• _DATA_:

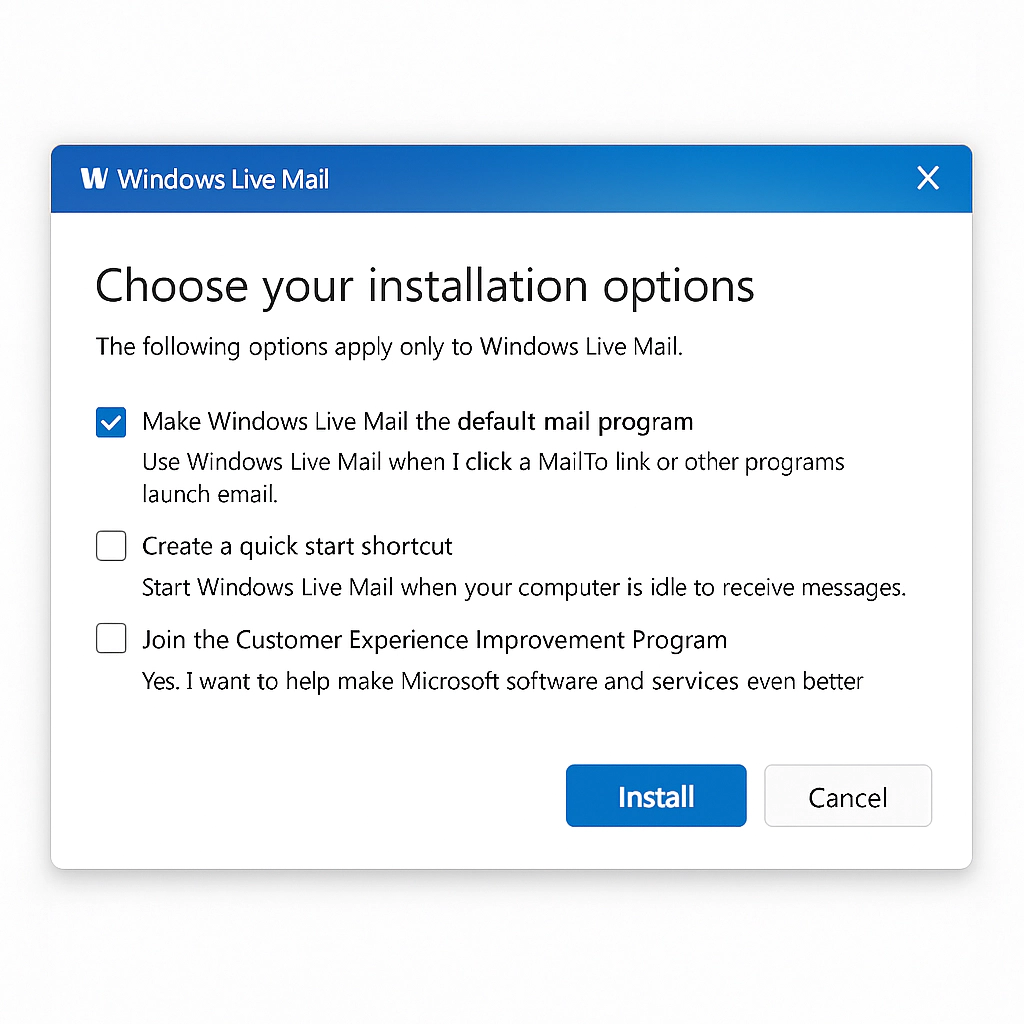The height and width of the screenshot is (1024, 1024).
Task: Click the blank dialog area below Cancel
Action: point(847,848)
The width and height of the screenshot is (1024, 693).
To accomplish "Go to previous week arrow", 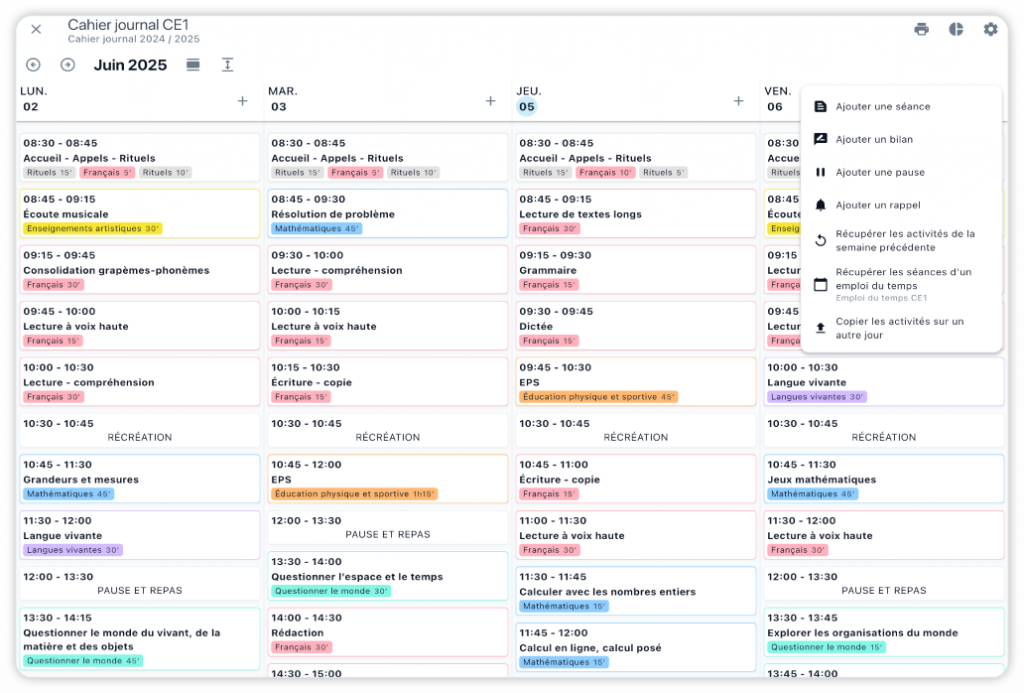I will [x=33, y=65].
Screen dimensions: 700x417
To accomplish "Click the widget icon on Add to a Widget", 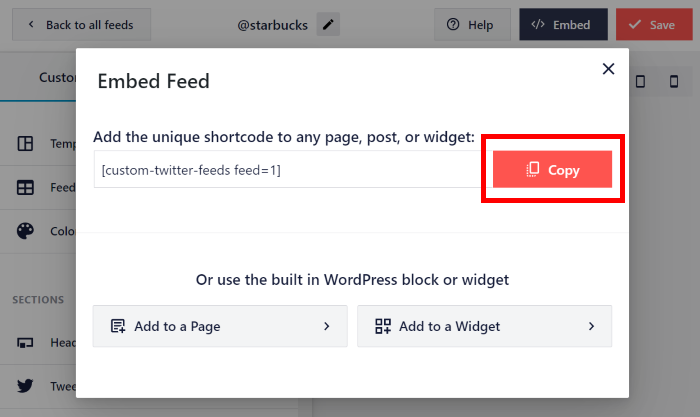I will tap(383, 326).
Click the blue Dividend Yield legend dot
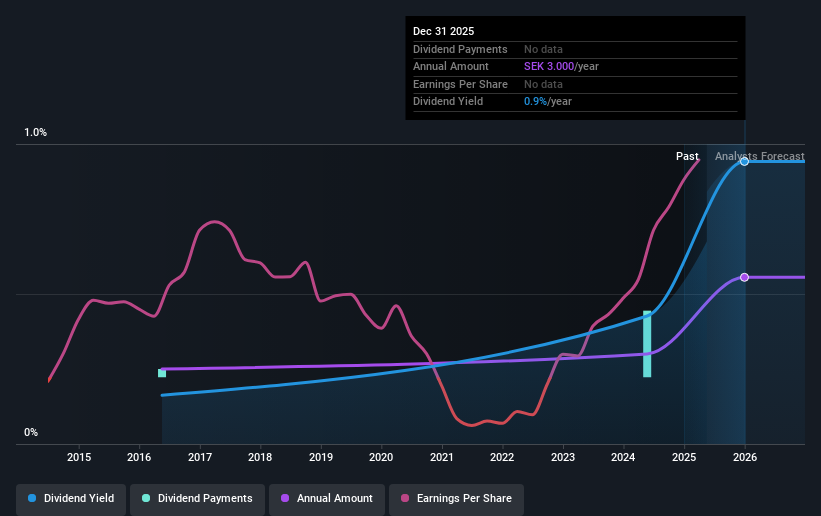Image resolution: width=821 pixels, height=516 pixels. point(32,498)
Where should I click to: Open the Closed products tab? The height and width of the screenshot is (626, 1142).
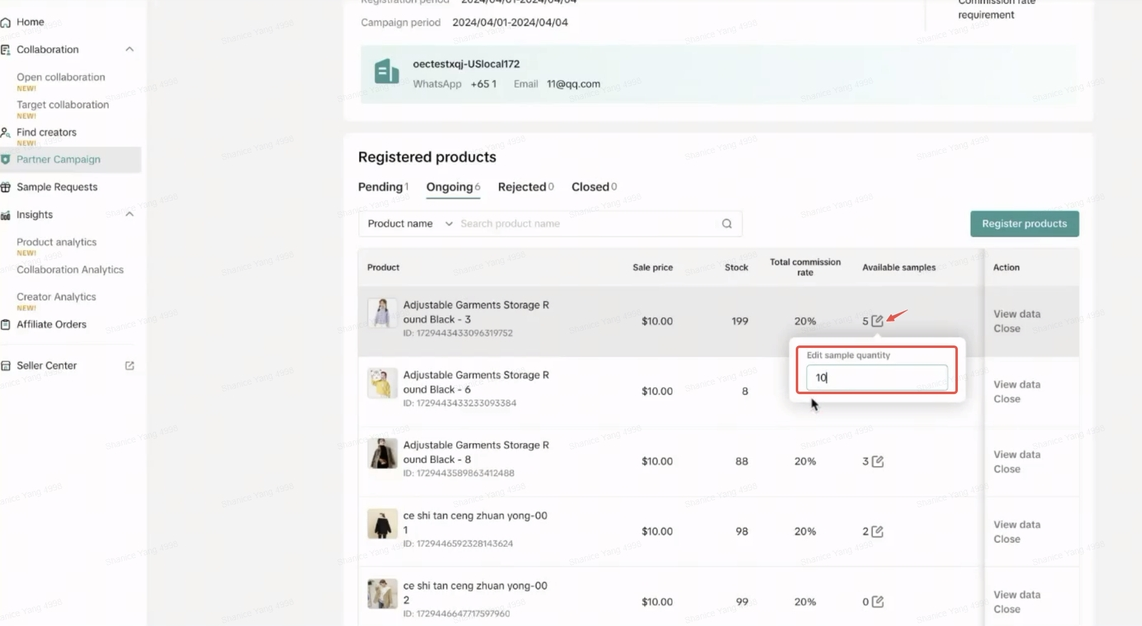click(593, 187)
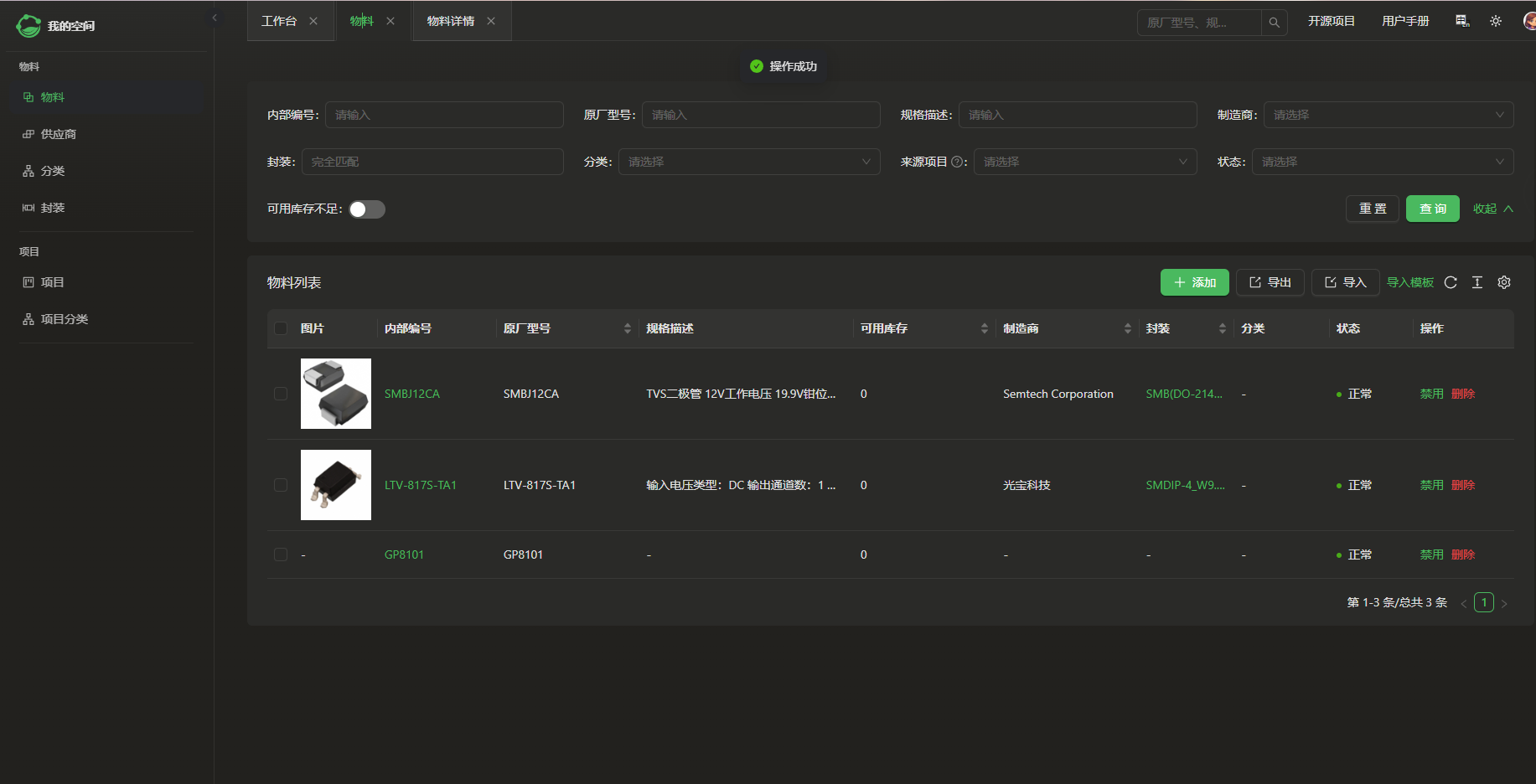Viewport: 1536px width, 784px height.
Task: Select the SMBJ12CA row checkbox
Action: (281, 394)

• _GOAL OF THE EXERCISE_: Could you write out exactly the lines running from the one with "Click the blue Dividend Yield legend dot" through the last line of the data above, both ends kept, and omit any picture?

• _WRITTEN SOLUTION_:
Click the blue Dividend Yield legend dot
Image resolution: width=821 pixels, height=516 pixels. point(32,498)
Where should I click to: Open the Closed products tab? The height and width of the screenshot is (626, 1142).
click(593, 187)
Viewport: 1536px width, 784px height.
Task: Select the SMBJ12CA row checkbox
Action: (281, 394)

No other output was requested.